Drive already mounted at /content/drive; to attempt to forcibly remount, call drive.mount("/content/drive", force_remount=True).


In [2]:
import pandas as pd
import numpy as np

from sklearn.model_selection import train_test_split
from sklearn.preprocessing import OneHotEncoder

!pip install category_encoders
from category_encoders.target_encoder import TargetEncoder
import category_encoders as ce



In [3]:
import gc

# Creación features, split de train/validation y encodeado

In [4]:
df = pd.read_parquet('/content/drive/MyDrive/Organización de Datos/TP2/dataset_v2/train.parq', columns=['attack_time', 'watcher_country', 'attacker_country', 'attacker_as_name', 'attack_type',  'watcher_uuid_enum','attacker_ip_enum', 'label' ])

In [5]:
df.drop_duplicates(inplace=True)

In [6]:
df['watcher_country'] = df.watcher_country.cat.add_categories('NN').fillna('NN')
df['attacker_as_name'] = df.attacker_as_name.cat.add_categories('NN').fillna('NN')
df['attacker_country'] = df.attacker_country.cat.add_categories('NN').fillna('NN')

In [7]:
df['watcher_uuid_enum'] = df.watcher_uuid_enum.astype('category')

In [8]:
df.rename(columns={'attacker_as_name':'attacker', 'watcher_uuid_enum':'watcher_id'}, inplace=True)

In [9]:
def obtener_rangos_horarios(hora):
    if 0 <= hora < 4:
        return '0-4'
    if 4 <= hora < 8:
        return '4-8'
    if 8 <= hora < 12:
        return '8-12'
    if 12 <= hora < 16:
        return '12-16'
    if 16 <= hora < 20:
        return '16-20'
    else:
        return '20-24'

In [10]:
df['hora'] = df['attack_time'].dt.hour
df['day'] = df['attack_time'].dt.day_name().astype('category')
df['hour_range'] = df['hora'].map(lambda x: obtener_rangos_horarios(x))
df.drop(['hora'], axis=1,  inplace=True)
df.drop(['attack_time'], axis=1, inplace=True)

In [11]:
df['attack_protocol'] = df['attack_type'].map(lambda x: x.split(':')[0]).astype('category')
df['attack_type'] = df['attack_type'].map(lambda x: x.split(':')[1]).astype('category')

In [12]:
df['attack_countries'] = df['attacker_country'].astype(str) + '-' + df['watcher_country'].astype(str)
df['attack_countries'] = df['attack_countries'].astype('category')

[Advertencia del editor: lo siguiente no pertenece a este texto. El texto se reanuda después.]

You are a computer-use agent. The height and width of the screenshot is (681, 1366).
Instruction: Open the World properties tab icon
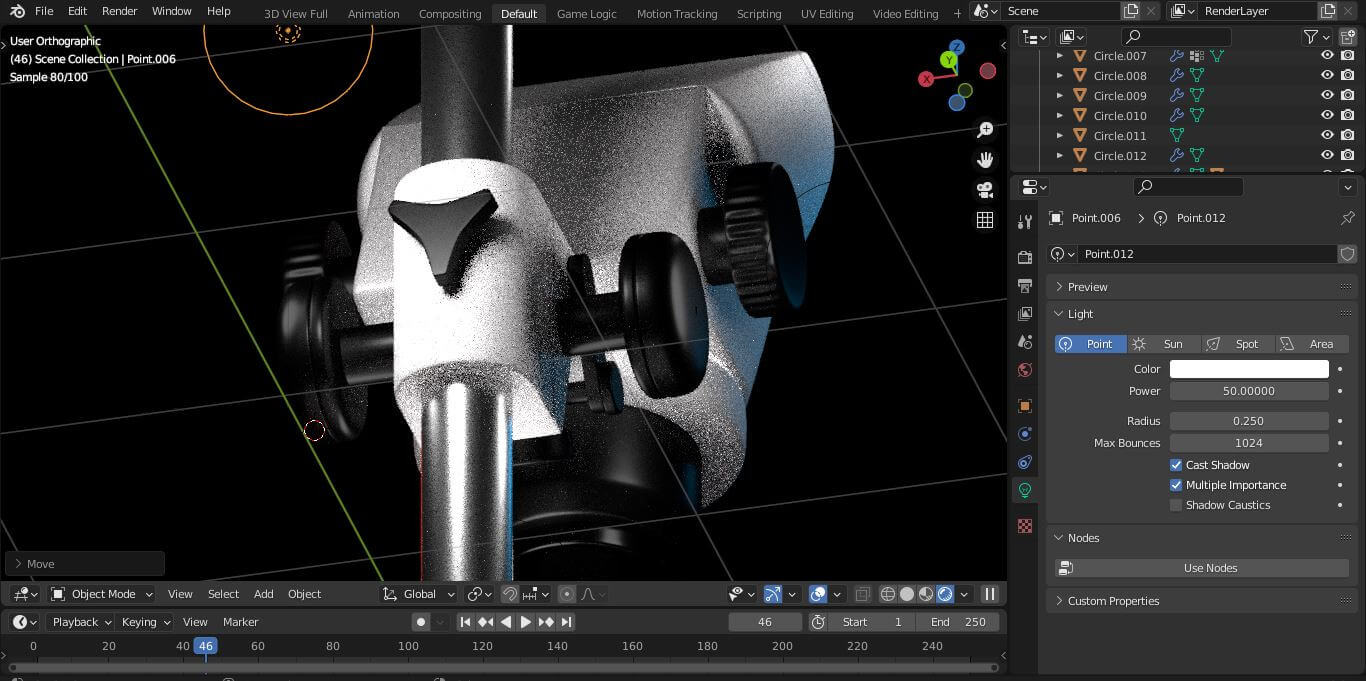1025,370
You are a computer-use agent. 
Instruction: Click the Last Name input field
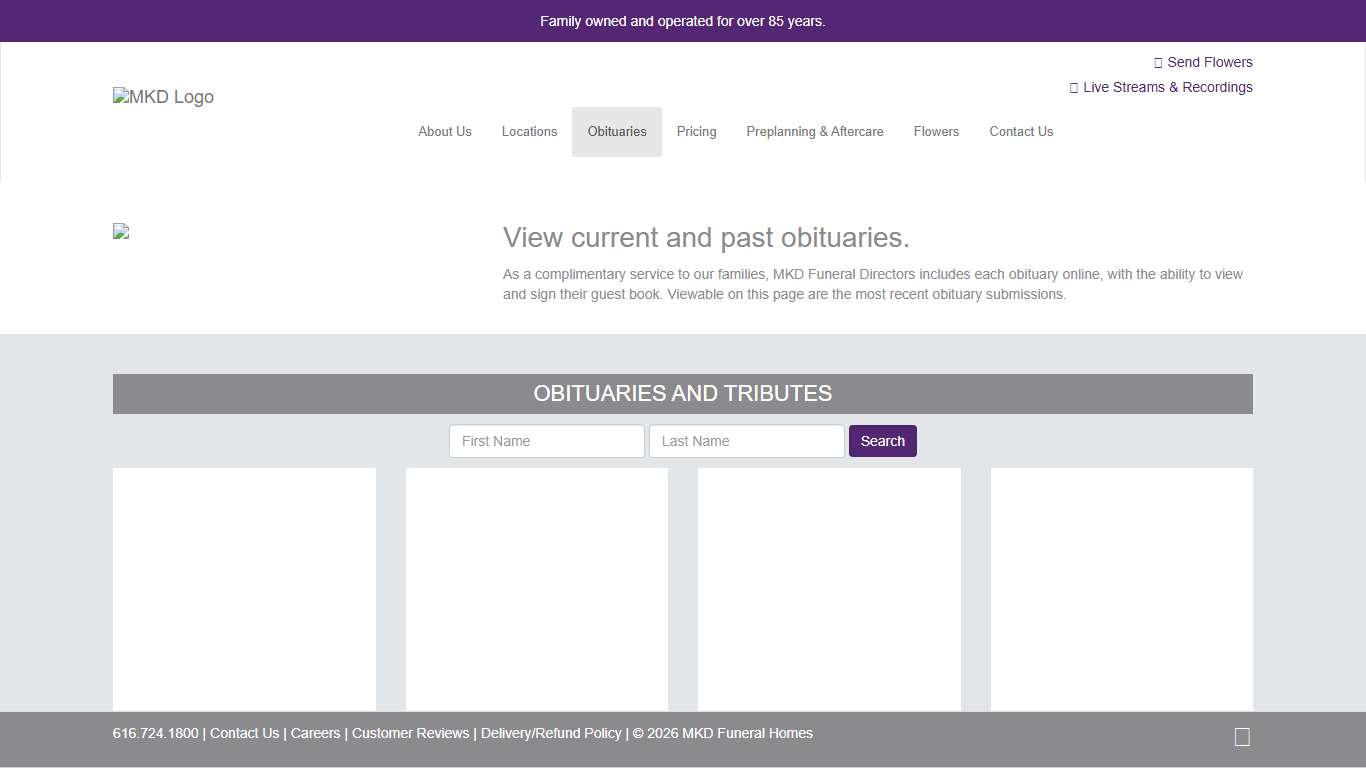(746, 441)
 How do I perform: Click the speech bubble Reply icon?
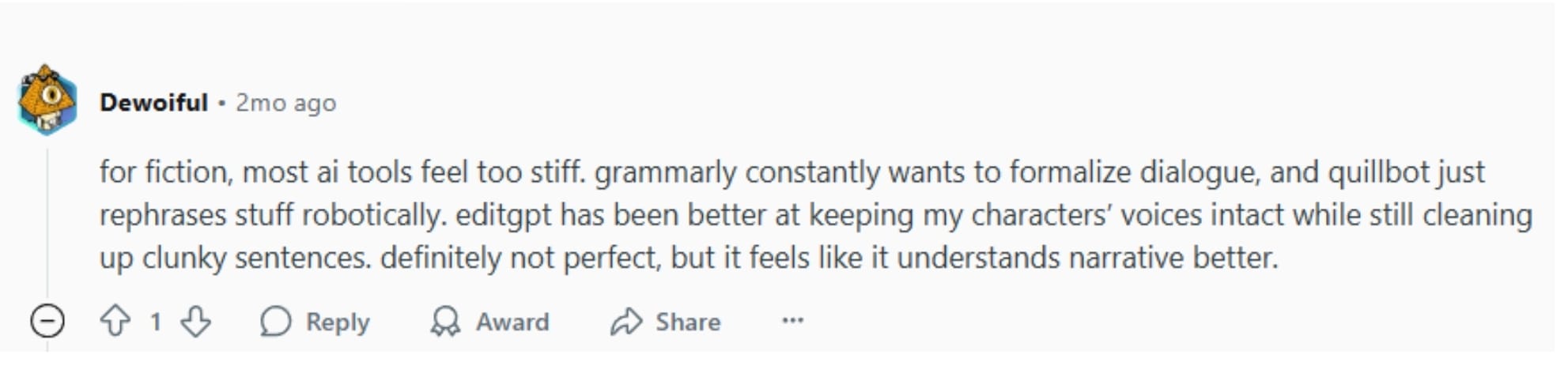[x=276, y=322]
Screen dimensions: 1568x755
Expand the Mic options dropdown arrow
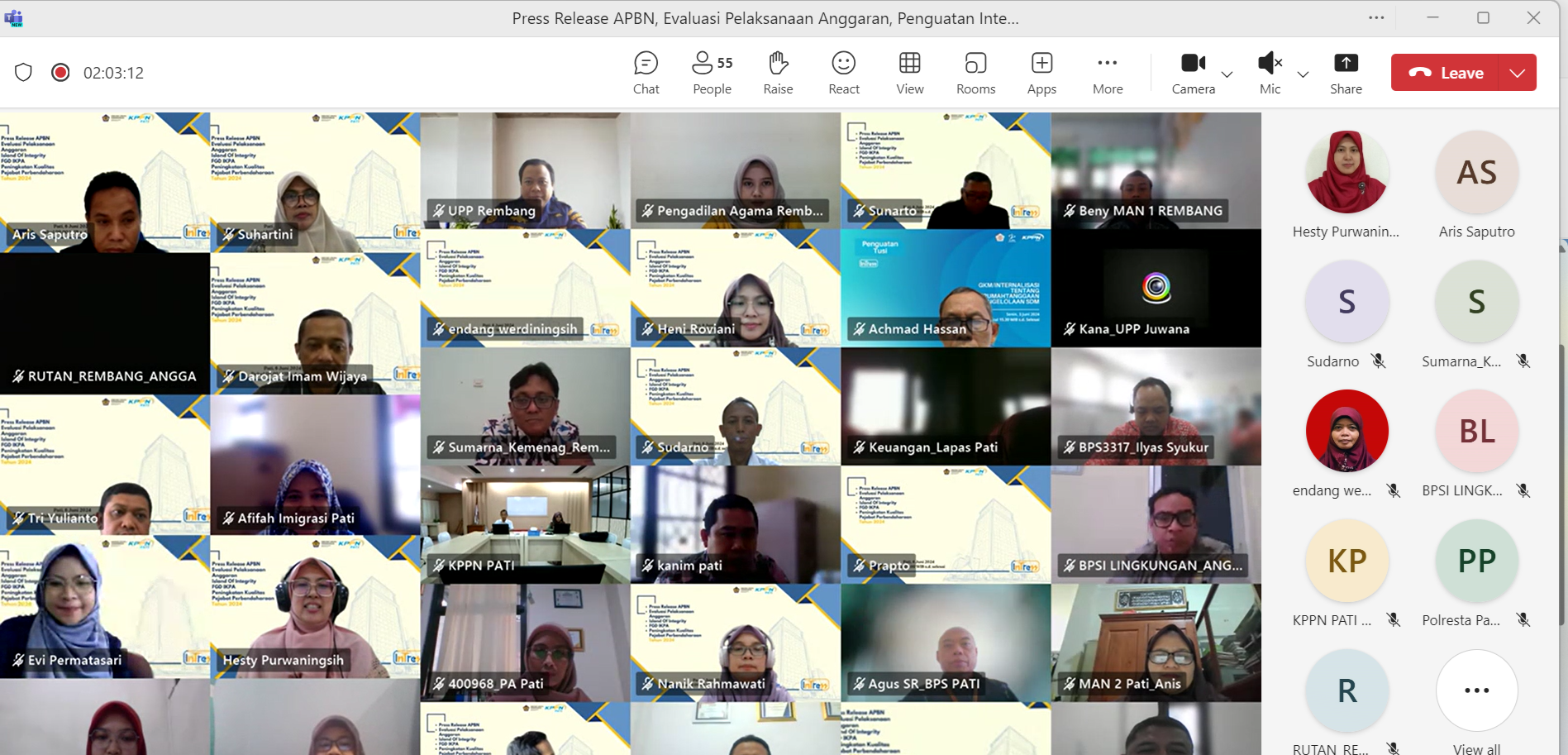pyautogui.click(x=1303, y=74)
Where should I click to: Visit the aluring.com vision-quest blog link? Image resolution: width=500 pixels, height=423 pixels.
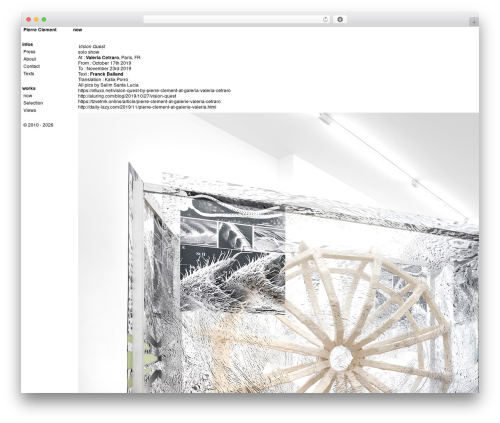click(x=127, y=96)
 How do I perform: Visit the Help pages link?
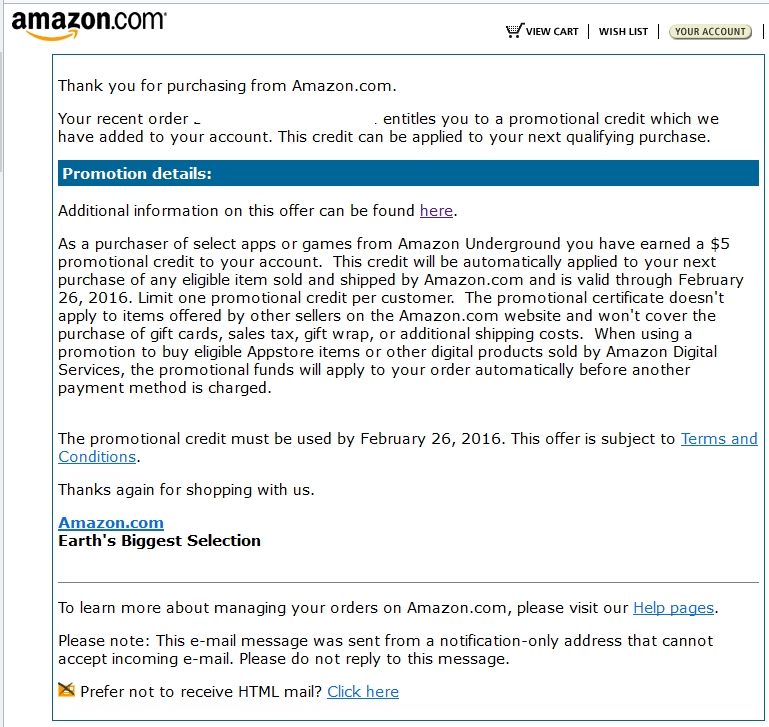[x=673, y=608]
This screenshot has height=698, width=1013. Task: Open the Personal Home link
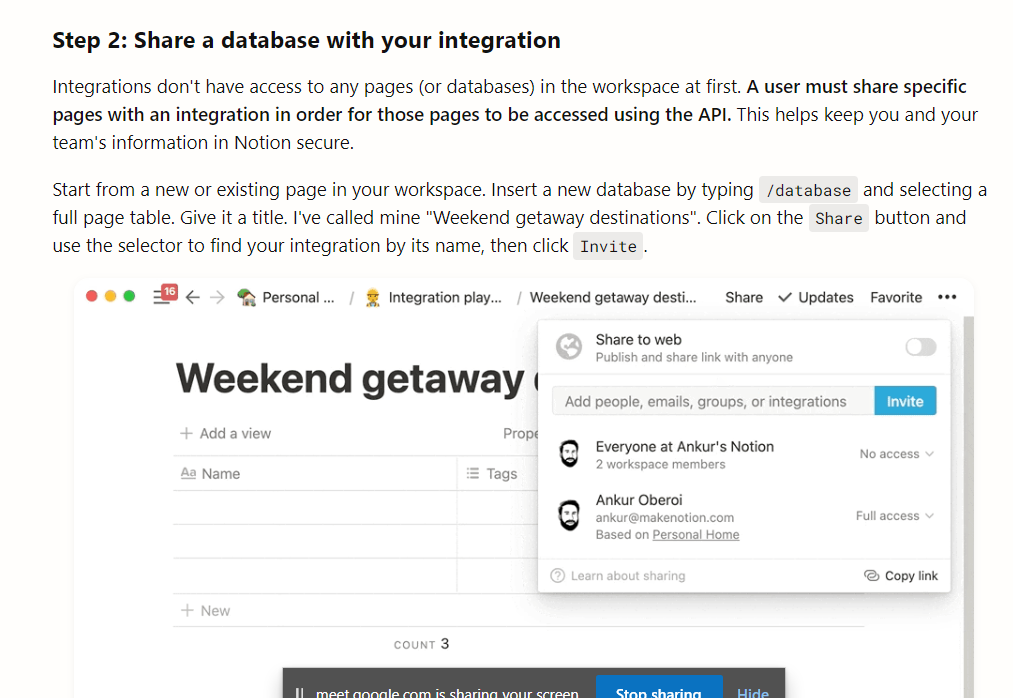point(696,534)
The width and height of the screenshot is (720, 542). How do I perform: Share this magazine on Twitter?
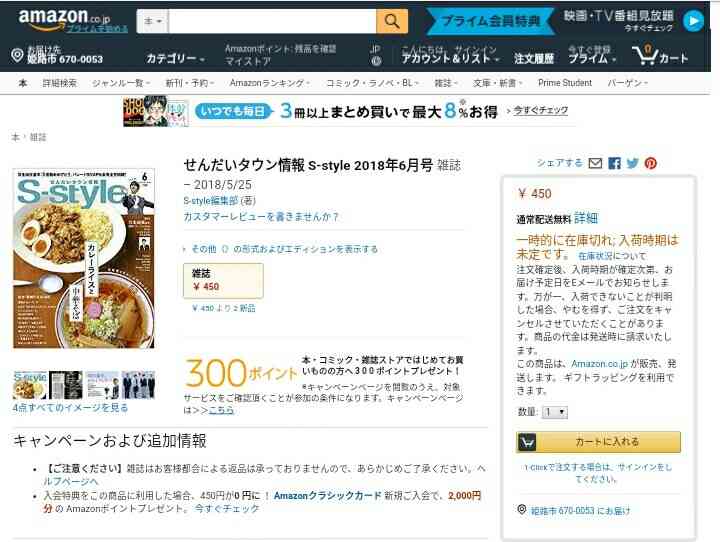[632, 163]
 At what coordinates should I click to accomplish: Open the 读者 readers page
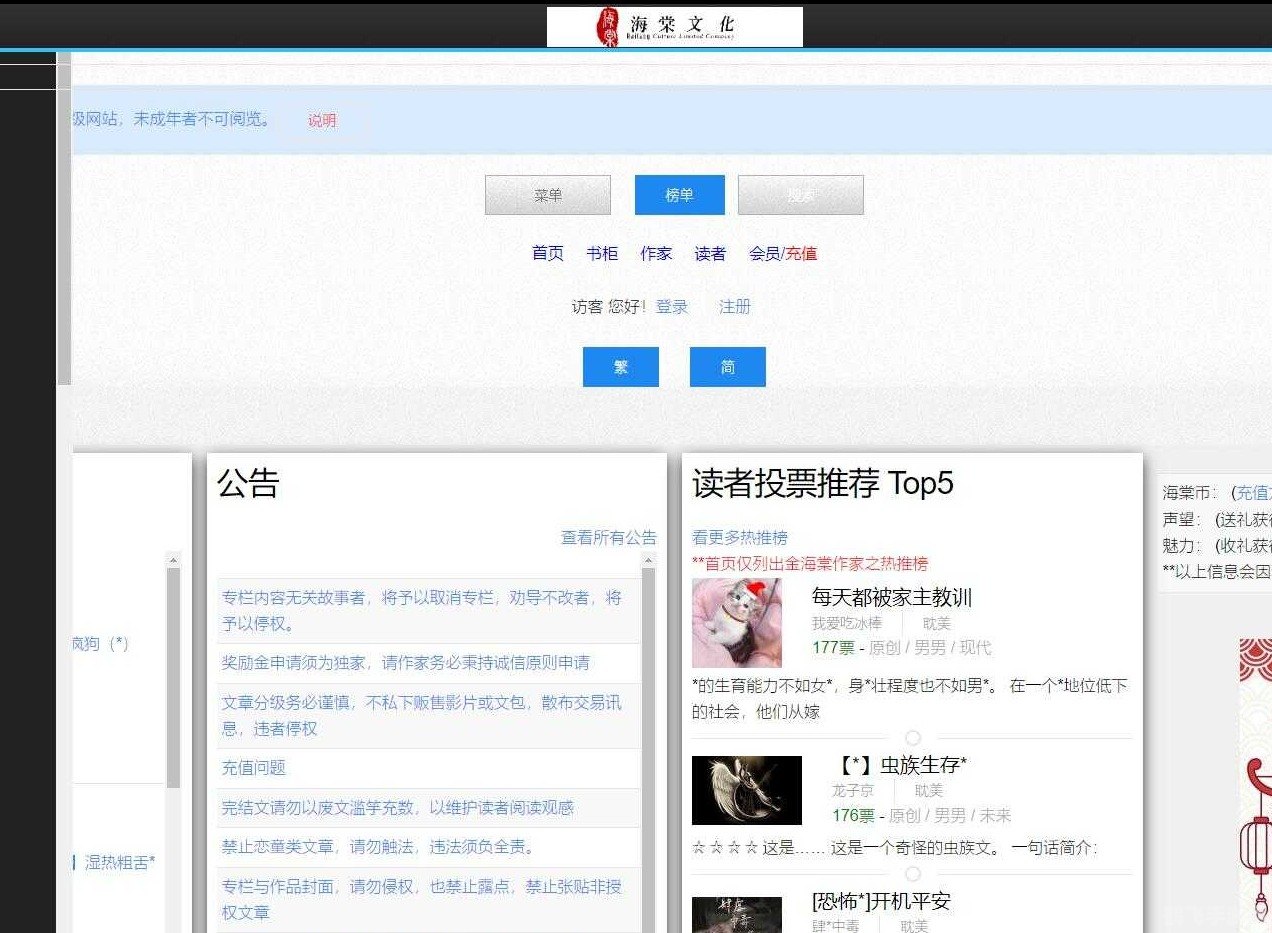[710, 253]
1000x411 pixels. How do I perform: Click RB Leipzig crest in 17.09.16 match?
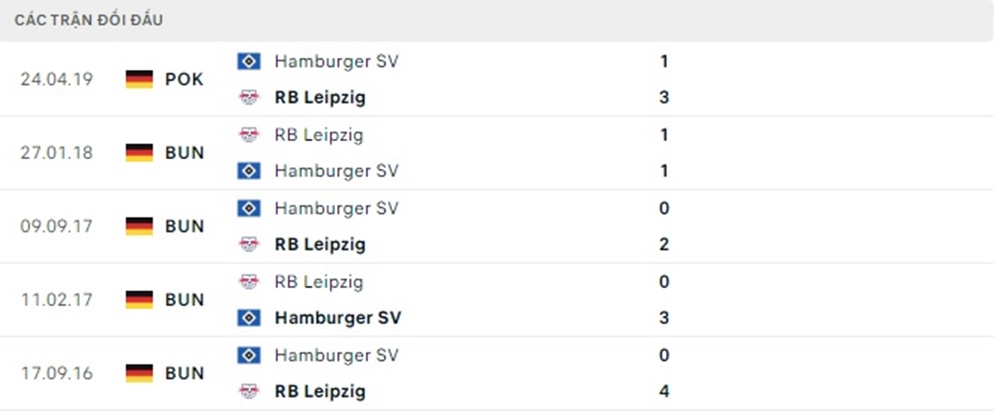[x=248, y=391]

df['country_hour_range'] = df['hour_range'] + ' - ' + df['watcher_country'].astype(str)
df['country_hour_range'] = df['country_hour_range'].astype('category')

In [13]:
df.drop(['attacker_country'], axis=1, inplace=True)
df.drop(['watcher_country'], axis=1, inplace=True)
df.drop(['hour_range'], axis=1, inplace=True)

In [14]:
attacker_ips = df['attacker_ip_enum'].unique()

In [15]:
ips_train, ips_validation = train_test_split(attacker_ips, test_size=0.1, random_state=10)

In [16]:
train = df[df['attacker_ip_enum'].isin(ips_train)]
validation = df[df['attacker_ip_enum'].isin(ips_validation)]

In [17]:
train = train.drop(['attacker_ip_enum'], axis=1)
validation = validation.drop(['attacker_ip_enum'], axis=1)

In [18]:
train.drop_duplicates(inplace=True) #se generan repetidas al dividir time en dia/rango_horario que para entrenar no usaré

In [19]:
validation = validation.reset_index(drop=True)

In [20]:
train = train.reset_index(drop=True)

In [21]:
X_train = train.drop(['label'], axis=1)
y_train = train[['label']]

X_validation = validation.drop(['label'], axis=1)
y_validation = validation[['label']]

In [22]:
del df
del train
del validation
del attacker_ips
del ips_train
del ips_validation

In [23]:
gc.collect()

0

In [24]:
me_attack_countries = TargetEncoder()

X_train['attack_countries_mean'] = me_attack_countries.fit_transform(X_train['attack_countries'], y_train)
X_validation['attack_countries_mean'] = me_attack_countries.transform(X_validation['attack_countries'])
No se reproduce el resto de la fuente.